● Extract to read:
This task is made more difficult by the fact that sprockets works with logical paths that do not include where the underlying, uncompiled resourced is located.
Suppose my project has the JS file "/app/assets/javascripts/foo/bar.js.coffee".
The sprockets compiler will first determine the output file extension, in this case ".js", and then the evaluate whether or not to compile the logical path "foo/bar.js". The uncompiled resource could be in "app/assets/javascripts", "vendor/assets/javascripts", "lib/assets/javascripts" or a gem, so there is no way to include/exclude a particular file based on the logical path alone.
To determine where the underlying resource is located, I believe it is necessary to ask the sprockets environment (available via the object Rails.application.assets) to resolve the real path of the resource given the logical path.

● Work to complete:
- A) In the passage on Sprockets logical paths, through which object is the Sprockets environment said to be available?
- B) Translate into Spanish the following sentence from the passage on Sprockets logical paths: "To determine where the underlying resource is located, I believe it is necessary to ask the sprockets environment (available via the object Rails.application.assets) to resolve the real path of the resource given the logical path."
- C) Reproduce without alteration the portion of the passage on Sprockets logical paths from "The sprockets compiler" to "logical path alone.".

● Stored data:
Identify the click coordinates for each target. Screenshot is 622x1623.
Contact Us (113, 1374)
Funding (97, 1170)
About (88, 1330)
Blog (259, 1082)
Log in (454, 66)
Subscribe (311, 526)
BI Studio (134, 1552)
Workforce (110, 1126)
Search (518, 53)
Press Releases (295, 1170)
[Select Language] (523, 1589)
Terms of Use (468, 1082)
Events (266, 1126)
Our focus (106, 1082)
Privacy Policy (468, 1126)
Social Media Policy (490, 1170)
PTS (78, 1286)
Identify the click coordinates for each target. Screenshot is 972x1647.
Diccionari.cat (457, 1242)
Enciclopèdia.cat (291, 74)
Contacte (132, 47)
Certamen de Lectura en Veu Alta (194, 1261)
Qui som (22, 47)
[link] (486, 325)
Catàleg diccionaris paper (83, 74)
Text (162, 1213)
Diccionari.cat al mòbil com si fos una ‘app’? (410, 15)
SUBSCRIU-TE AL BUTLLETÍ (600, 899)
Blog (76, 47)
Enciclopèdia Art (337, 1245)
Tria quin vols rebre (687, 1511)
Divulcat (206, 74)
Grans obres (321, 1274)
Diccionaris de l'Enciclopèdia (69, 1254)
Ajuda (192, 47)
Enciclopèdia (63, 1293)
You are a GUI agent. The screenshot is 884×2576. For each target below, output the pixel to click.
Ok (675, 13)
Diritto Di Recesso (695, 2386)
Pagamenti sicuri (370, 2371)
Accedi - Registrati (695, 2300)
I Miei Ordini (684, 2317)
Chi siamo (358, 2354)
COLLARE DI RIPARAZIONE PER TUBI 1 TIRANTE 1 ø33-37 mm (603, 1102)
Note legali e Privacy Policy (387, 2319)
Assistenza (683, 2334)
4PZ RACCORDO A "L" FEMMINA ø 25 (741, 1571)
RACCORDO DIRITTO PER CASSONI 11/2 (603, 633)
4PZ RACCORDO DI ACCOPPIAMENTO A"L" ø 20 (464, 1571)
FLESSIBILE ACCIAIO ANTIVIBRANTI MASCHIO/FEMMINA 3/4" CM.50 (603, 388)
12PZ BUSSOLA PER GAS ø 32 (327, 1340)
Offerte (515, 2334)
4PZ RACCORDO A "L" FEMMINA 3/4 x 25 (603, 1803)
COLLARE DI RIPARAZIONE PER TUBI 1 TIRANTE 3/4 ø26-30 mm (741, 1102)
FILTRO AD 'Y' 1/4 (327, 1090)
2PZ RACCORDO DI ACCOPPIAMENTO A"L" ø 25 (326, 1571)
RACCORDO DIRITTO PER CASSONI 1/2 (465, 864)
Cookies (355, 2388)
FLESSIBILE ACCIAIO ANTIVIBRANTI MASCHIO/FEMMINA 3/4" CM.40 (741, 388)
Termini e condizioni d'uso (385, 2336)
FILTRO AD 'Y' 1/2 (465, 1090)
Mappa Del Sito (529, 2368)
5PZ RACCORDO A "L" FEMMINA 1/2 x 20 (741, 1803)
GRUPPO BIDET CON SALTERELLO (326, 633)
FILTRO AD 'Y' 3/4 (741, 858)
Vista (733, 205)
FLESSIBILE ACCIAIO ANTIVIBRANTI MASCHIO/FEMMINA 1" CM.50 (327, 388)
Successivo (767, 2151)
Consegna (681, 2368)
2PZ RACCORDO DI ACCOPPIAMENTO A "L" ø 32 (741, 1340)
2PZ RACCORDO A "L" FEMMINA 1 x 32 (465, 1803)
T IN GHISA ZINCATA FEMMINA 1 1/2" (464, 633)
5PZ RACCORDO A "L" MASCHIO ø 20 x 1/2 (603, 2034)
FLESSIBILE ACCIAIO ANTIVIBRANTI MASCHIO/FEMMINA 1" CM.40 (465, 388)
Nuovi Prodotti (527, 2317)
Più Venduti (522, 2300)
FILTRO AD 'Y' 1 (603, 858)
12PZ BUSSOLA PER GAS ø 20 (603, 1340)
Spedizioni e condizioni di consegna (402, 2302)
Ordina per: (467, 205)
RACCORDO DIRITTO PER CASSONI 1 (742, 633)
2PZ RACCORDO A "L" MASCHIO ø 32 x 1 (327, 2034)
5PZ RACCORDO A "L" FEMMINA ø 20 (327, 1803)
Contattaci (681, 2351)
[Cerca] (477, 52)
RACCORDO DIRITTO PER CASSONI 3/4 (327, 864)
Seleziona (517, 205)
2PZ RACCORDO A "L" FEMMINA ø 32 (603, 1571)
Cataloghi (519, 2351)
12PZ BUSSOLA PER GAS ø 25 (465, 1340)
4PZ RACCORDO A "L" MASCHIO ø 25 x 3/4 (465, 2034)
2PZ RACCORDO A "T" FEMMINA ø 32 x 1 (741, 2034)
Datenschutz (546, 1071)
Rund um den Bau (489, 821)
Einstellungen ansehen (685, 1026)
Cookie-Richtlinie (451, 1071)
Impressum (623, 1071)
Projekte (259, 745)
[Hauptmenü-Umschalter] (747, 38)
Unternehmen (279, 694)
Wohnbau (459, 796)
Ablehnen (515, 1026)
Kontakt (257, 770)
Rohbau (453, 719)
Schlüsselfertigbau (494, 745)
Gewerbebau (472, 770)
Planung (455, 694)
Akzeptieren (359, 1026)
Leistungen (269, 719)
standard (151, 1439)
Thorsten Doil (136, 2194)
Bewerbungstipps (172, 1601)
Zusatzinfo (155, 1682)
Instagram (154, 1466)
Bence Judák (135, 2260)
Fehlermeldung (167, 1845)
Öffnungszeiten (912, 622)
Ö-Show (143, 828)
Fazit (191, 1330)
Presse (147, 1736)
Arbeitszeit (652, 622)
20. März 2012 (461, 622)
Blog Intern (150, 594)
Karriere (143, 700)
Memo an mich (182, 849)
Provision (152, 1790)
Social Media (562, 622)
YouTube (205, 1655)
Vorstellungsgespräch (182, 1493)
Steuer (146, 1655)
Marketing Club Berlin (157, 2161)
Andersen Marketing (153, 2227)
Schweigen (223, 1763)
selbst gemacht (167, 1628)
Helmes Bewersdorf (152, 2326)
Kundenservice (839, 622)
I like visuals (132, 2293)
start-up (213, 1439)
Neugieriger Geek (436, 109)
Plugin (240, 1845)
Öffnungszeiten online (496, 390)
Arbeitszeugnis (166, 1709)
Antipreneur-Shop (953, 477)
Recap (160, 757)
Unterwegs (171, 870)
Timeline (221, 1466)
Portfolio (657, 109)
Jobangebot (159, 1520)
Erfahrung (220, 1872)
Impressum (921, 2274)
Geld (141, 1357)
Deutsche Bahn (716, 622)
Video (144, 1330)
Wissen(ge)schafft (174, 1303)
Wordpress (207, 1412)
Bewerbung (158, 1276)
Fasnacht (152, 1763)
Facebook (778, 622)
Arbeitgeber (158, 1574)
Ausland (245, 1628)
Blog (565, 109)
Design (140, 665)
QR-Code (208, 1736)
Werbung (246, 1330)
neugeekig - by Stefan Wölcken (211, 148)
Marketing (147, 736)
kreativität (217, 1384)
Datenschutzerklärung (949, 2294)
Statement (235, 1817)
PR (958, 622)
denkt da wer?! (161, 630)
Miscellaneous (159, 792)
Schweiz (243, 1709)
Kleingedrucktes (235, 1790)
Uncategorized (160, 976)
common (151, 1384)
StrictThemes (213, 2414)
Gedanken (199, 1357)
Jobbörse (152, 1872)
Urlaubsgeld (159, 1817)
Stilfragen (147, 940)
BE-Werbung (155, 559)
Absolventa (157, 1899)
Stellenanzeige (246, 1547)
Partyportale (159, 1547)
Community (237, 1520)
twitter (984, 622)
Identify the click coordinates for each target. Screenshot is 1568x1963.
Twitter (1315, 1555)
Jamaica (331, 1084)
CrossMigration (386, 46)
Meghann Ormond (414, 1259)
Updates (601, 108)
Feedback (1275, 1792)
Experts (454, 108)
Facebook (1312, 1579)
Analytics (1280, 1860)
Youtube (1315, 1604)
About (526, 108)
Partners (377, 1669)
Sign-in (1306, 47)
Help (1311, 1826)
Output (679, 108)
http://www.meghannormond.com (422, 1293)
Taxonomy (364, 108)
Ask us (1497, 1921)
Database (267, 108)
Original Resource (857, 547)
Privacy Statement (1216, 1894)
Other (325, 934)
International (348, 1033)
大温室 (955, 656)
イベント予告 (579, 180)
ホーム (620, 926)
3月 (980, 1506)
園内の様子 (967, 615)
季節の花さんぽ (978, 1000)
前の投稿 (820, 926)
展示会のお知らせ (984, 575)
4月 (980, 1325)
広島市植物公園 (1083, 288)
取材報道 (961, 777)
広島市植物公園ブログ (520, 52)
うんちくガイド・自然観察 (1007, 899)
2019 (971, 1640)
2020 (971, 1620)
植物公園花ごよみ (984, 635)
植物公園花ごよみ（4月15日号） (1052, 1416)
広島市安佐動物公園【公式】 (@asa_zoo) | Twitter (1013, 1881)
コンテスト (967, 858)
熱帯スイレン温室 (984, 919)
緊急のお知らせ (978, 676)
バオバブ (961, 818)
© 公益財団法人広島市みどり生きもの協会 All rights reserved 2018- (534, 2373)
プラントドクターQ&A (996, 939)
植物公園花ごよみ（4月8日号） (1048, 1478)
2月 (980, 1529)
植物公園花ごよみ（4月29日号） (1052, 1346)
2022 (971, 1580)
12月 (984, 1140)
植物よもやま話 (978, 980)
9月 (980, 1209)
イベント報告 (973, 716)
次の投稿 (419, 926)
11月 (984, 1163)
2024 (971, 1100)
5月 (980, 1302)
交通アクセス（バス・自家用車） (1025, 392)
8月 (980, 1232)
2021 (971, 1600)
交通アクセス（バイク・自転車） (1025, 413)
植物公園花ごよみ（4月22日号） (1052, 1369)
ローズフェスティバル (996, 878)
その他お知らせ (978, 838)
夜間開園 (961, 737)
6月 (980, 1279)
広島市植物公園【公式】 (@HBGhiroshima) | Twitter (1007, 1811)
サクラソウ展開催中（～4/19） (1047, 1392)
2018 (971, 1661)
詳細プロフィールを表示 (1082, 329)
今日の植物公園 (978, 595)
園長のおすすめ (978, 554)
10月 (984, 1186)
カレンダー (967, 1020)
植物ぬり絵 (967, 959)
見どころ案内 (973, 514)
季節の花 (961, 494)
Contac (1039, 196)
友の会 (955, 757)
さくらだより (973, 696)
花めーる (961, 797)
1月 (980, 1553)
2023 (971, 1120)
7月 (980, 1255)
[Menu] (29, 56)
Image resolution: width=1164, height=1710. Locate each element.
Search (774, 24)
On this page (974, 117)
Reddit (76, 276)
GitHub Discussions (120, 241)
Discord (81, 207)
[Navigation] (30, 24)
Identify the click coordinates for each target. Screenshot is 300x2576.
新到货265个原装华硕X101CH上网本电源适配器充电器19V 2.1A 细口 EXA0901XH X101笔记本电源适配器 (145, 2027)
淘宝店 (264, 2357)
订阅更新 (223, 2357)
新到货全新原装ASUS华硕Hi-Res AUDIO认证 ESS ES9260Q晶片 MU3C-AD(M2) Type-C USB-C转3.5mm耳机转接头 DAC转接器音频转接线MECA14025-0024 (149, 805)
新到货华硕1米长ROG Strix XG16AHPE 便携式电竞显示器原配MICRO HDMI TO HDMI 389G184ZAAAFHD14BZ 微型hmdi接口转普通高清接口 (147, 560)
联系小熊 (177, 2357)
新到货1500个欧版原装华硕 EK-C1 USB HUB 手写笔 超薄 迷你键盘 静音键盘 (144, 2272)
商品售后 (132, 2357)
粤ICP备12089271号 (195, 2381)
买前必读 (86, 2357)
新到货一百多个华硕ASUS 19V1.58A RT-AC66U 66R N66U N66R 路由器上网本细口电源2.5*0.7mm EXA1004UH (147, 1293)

● Answers for the exercise:
- A) Rails.application.assets

- B) Para determinar dónde se encuentra el recurso subyacente, creo que es necesario pedir al entorno de sprockets (disponible a través del objeto Rails.application.assets) que resuelva la ruta real del recurso a partir de la ruta lógica.

- C)
The sprockets compiler will first determine the output file extension, in this case ".js", and then the evaluate whether or not to compile the logical path "foo/bar.js". The uncompiled resource could be in "app/assets/javascripts", "vendor/assets/javascripts", "lib/assets/javascripts" or a gem, so there is no way to include/exclude a particular file based on the logical path alone.